**EXTRACTED DATA**

# # # #

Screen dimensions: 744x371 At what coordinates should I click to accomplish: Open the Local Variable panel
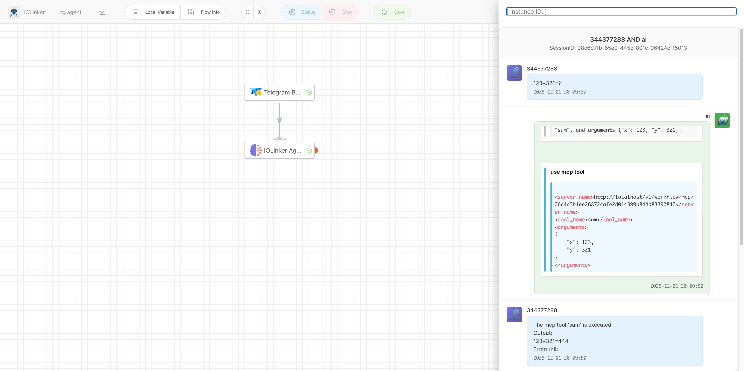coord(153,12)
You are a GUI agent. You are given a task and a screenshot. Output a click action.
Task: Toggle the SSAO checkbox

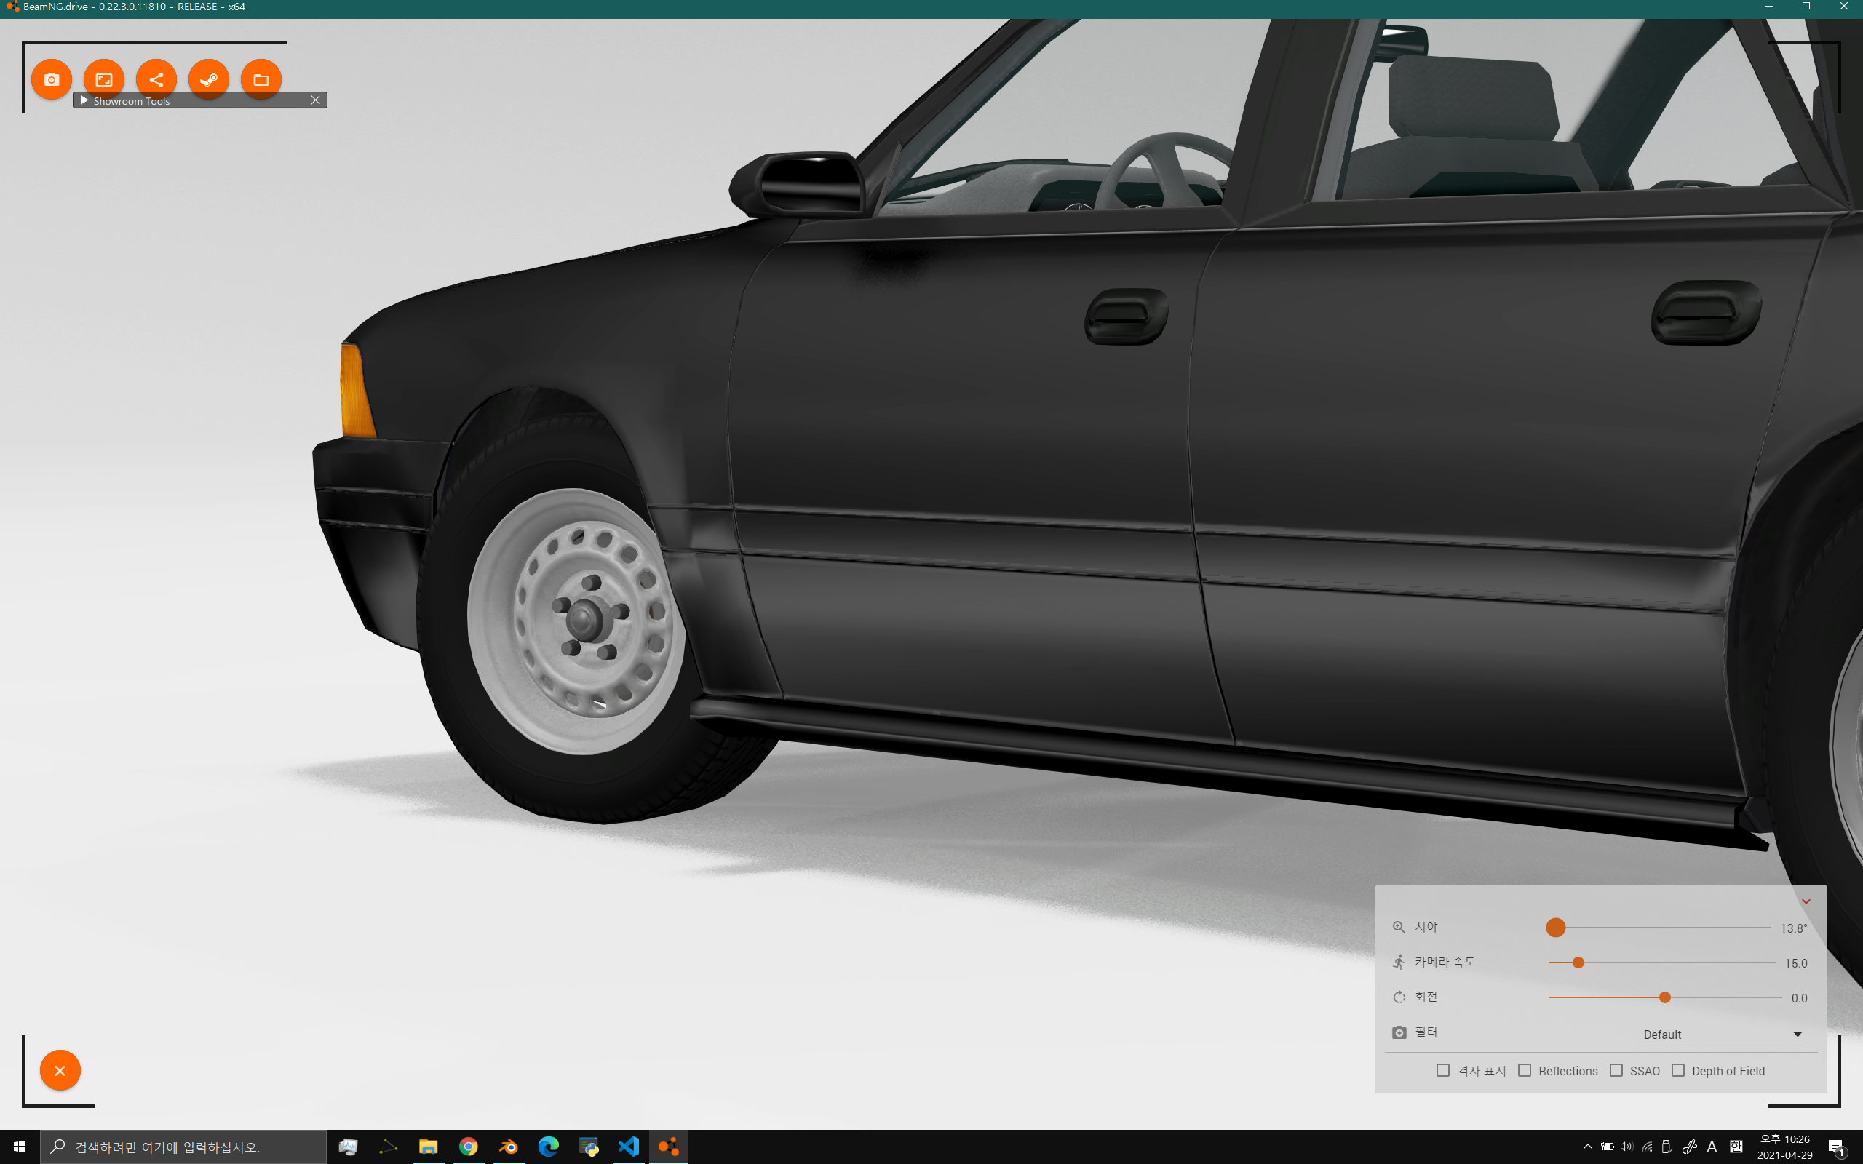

# # # #

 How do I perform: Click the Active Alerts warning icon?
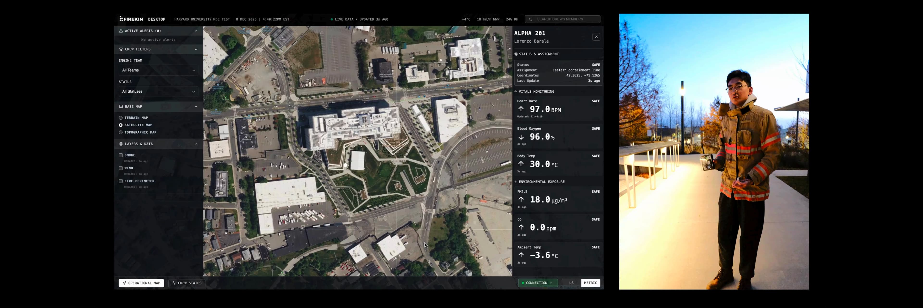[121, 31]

# # # #

**TASK DIRECTIONS**
The lines to extract from the data above begin with the line containing "You are a GUI" and end with the line containing "Task: Toggle the SSAO checkbox". Extract them exactly, including both.

**SOLUTION BELOW**
You are a GUI agent. You are given a task and a screenshot. Output a click action.
Task: Toggle the SSAO checkbox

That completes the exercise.